▶ Instructions for the task
Once you find the line containing "You are a GUI", set down exactly that line and every one after it through the end of the listing below, with both ends included and any pictures omitted.

▶ Given data
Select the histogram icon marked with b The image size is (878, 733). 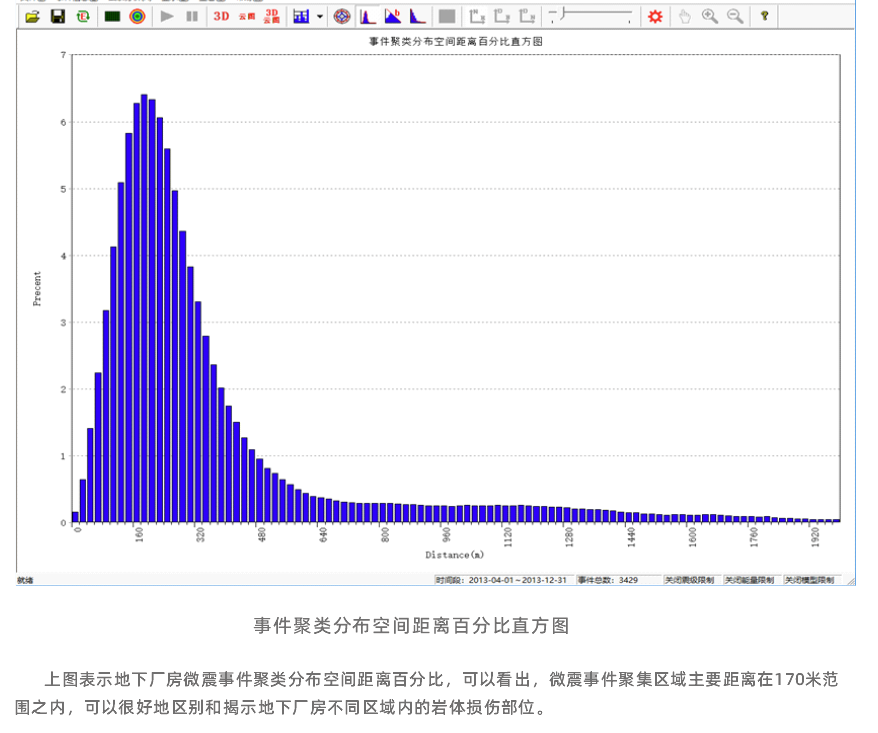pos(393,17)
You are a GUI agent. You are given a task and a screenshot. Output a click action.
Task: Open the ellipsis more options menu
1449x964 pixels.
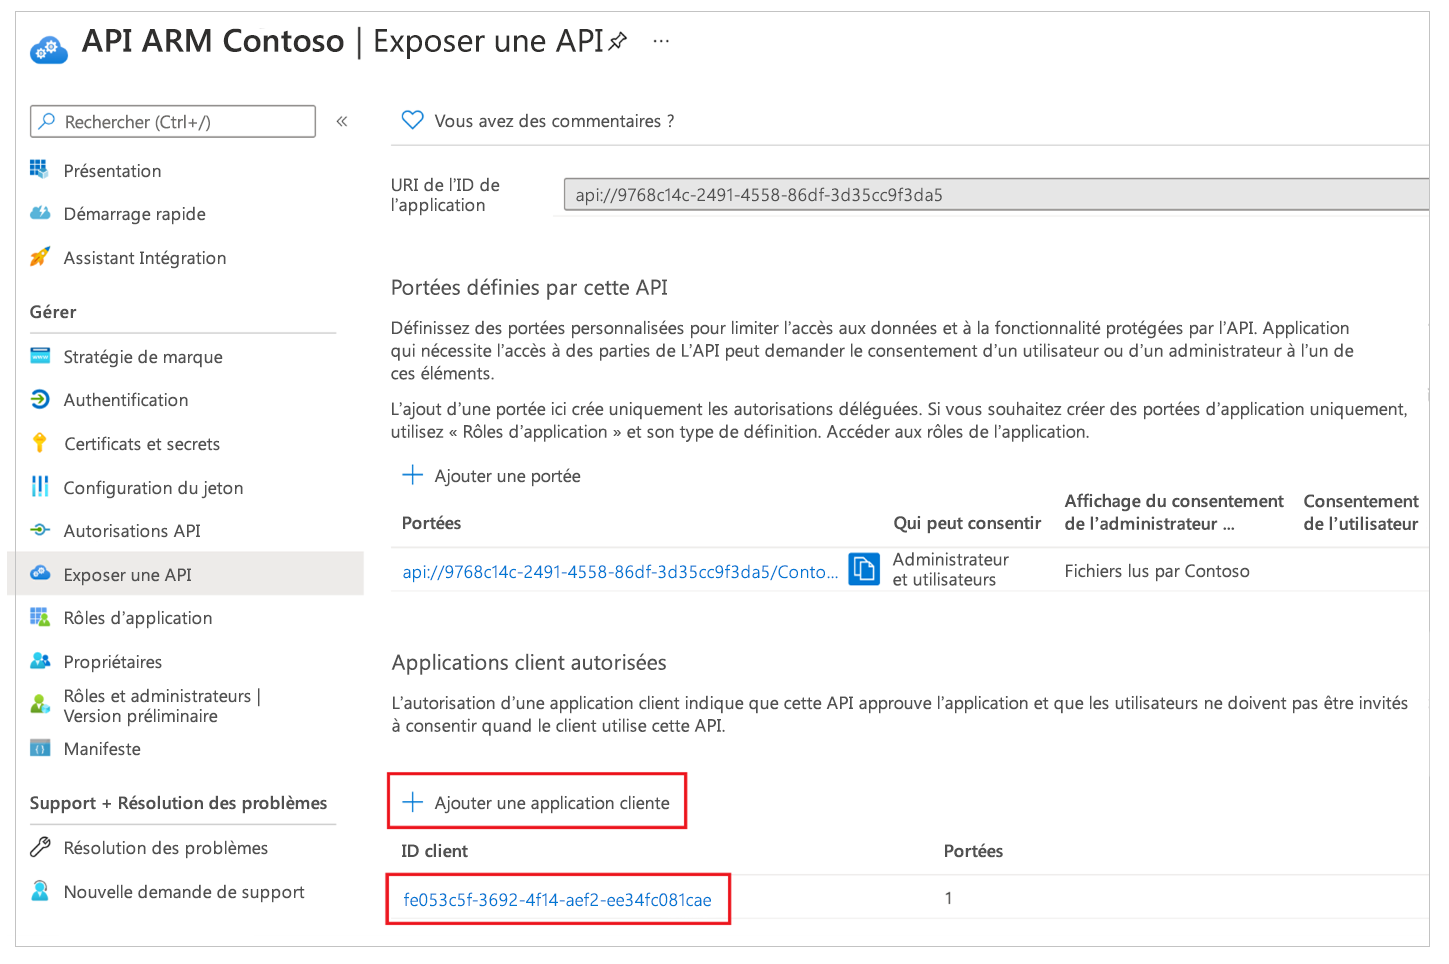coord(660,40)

▶ Output
You are a GUI agent. You are given a task and a screenshot. Output a click action.
Task: Open the ellipsis more options menu
1449x964 pixels.
coord(660,40)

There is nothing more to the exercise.